= Christopher Seton-Watson =

British soldier and historian

Christopher Seton-Watson (London, England, August 6, 1918 – London, England, September 8, 2007) was a British soldier and historian specializing in political science and Italian history. He taught at Oxford University, and was the founder of the Association for the Study of Modern Italy.

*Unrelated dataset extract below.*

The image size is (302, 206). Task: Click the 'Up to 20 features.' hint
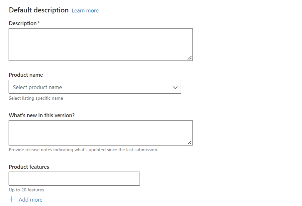click(27, 190)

==Education and early life==
Seton-Watson was one of the two sons of Robert William Seton-Watson, the activist and historian. His older brother Hugh followed a similar career path. Christopher was educated at Winchester College and New College, Oxford. As a visiting student at Princeton, he regularly shared a taxi with Albert Einstein.

==Wartime activities==
During the Second World War, Seton-Watson served in the Royal Artillery. He saw action during the Battle of France and was evacuated at Dunkirk. He then took part in the Greek campaign, the North African Campaign (including the Battles of El Alamein) and the Italian Campaign. He was promoted to the rank of major and awarded the Military Cross with bar. He wrote about those experiences in Dunkirk-Alamein-Bologna: Letters and Diaries of an Artilleryman 1939-1945.

==Academic career==
In 1946, Seton-Watson was elected to a fellowship in Modern History and Politics at Oriel College, Oxford, on being awarded an MA as a war degree. He remained at Oriel until his retirement in 1983 and worked on liberal Italy (1870–1922) and its foreign policy. His best-known work was Italy from Liberalism to Fascism, 1870-1925 (1967). In 1982, he founded the Association for the Study of Modern Italy.

While at Oriel, he focused on teaching and also served as a "talent scout" for the British security services.

==Honours==
- Military Cross (1940); bar 1944
- Commander of the Order of Merit of the Italian Republic (1984)

==Works==
- Italy from liberalism to fascism, 1870-1925. London, Methuen; New York, Barnes & Noble, 1967.
- The making of a new Europe: R.W. Seton-Watson and the last years of Austria-Hungary. With Hugh Seton-Watson. Seattle: University of Washington Press, 1981.
- Italia e Inghilterra nell'età dell'imperialismo. With Enrico Serra. Milan: Istituto per gli studi di politica internazionale, 1990.
- British documents on foreign affairs--reports and papers from the Foreign Office confidential print. Part II, From the First to the Second World War. Series F, Europe, 1919–1939. With Kenneth Bourne and Donald Cameron Watt. Frederick, Md. : University Publications of America, 1990–96.
- Dunkirk, Alamein, Bologna: letters and diaries of an artilleryman, 1939-1945. London : Buckland, 1993.